Асир попытался вздохнуть полной грудью, но задавленный комок клокочущей ярости в груди помешал. Пришлось стиснуть челюсти и помедлить пару мгновений.
— Увести подсудимого вниз. Через час в зале предков я выслушаю мнение мудрейшего совета и приму окончательное решение.

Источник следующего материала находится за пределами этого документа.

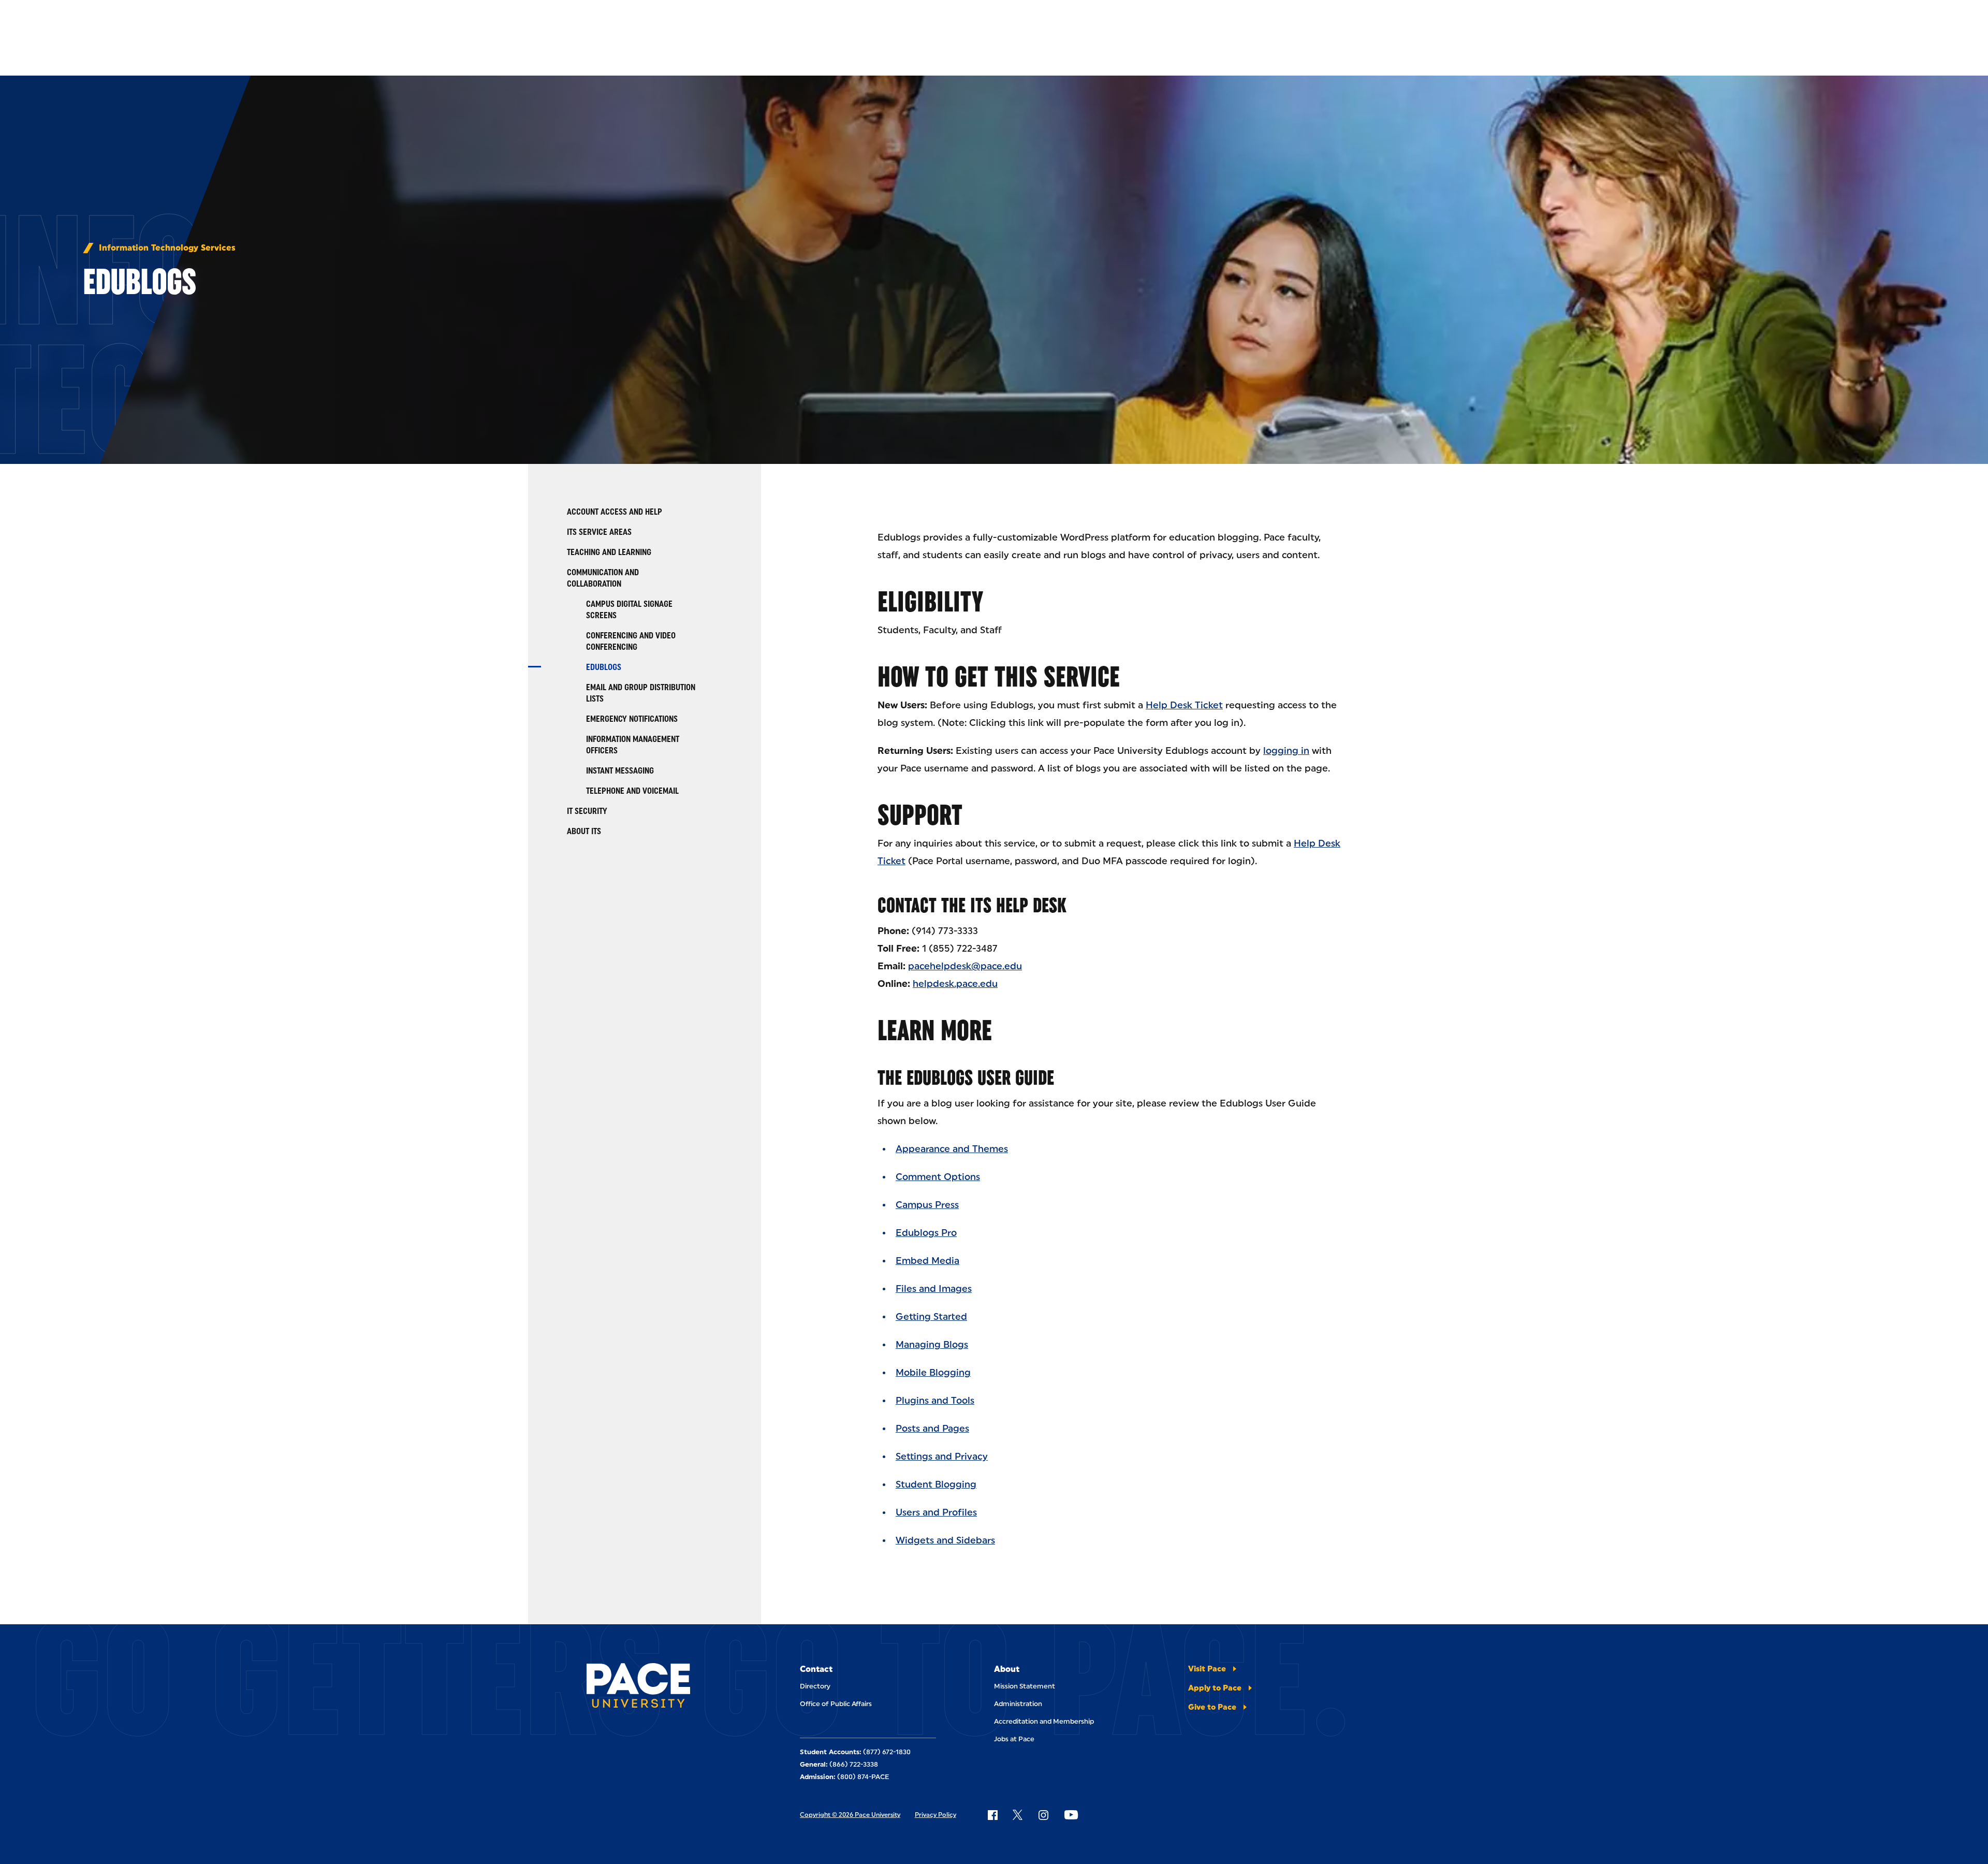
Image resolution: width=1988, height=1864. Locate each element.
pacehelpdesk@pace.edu (965, 966)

Он слышал громкий голос Ихтара, резкие выкрики стражников, не то одобрительный, не то осуждающий гул, монотонный речитатив старого Бакчара, обращавшегося к совету. Слышал, но не разбирал ни слова. В глазах мутилось, в висках стучало, а рука, пока шел по оцепленному стражей Сардара проходу к выходу, неостановимо тянулась к навершию наследного кинжала. В груди разрастался неудержимый пожар ярости, выжигая весь оставшийся воздух, и гасить его надо было срочно, сразу, не донося ни до собственных покоев, ни тем более до зала предков. За дверью зала советов между ним и стражниками втиснулась Лин, видимо, сразу кинувшаяся следом. И от нее пахло такой явственной решимостью, что удерживать ее на расстоянии от владыки сейчас, наверное, не рискнул бы даже Фаиз. Сардару же эта идея, заранее обреченная на провал, вероятно, даже в голову не пришла. Асир отстраненно отметил, что сам он где-то неподалеку, позади.
— Я не оставлю тебя одного, владыка.
Кинжал больше выхватить не получилось бы, потому что правую руку сжала Лин. Ухватилась за нее, будто собиралась удержать от чего-то непоправимого даже ценой собственной жизни. Но он не собирался рисковать чьими-то жизнями. Чьими угодно. А уж тем более — ее жизнью. Запах Лин слегка рассеивал туман в голове. Теперь Асир смутно чуял, кроме решимости, ее тревогу, которой не хватало совсем немного, чтобы перерасти в настоящий страх. Страх не за себя. За него. Асир с усилием сглотнул. Обернулся, осознавая, где именно находится. Удивительно, но от зала он успел отойти уже достаточно далеко. Отыскал взглядом Сардара. Сказал отрывисто:
— Лишних убери. Остальным — ждать здесь.
Распахнул первую дверь — в одну из бесконечных пустующих комнат для членов совета, и, обхватив Лин за пояс, шагнул вместе с ней внутрь.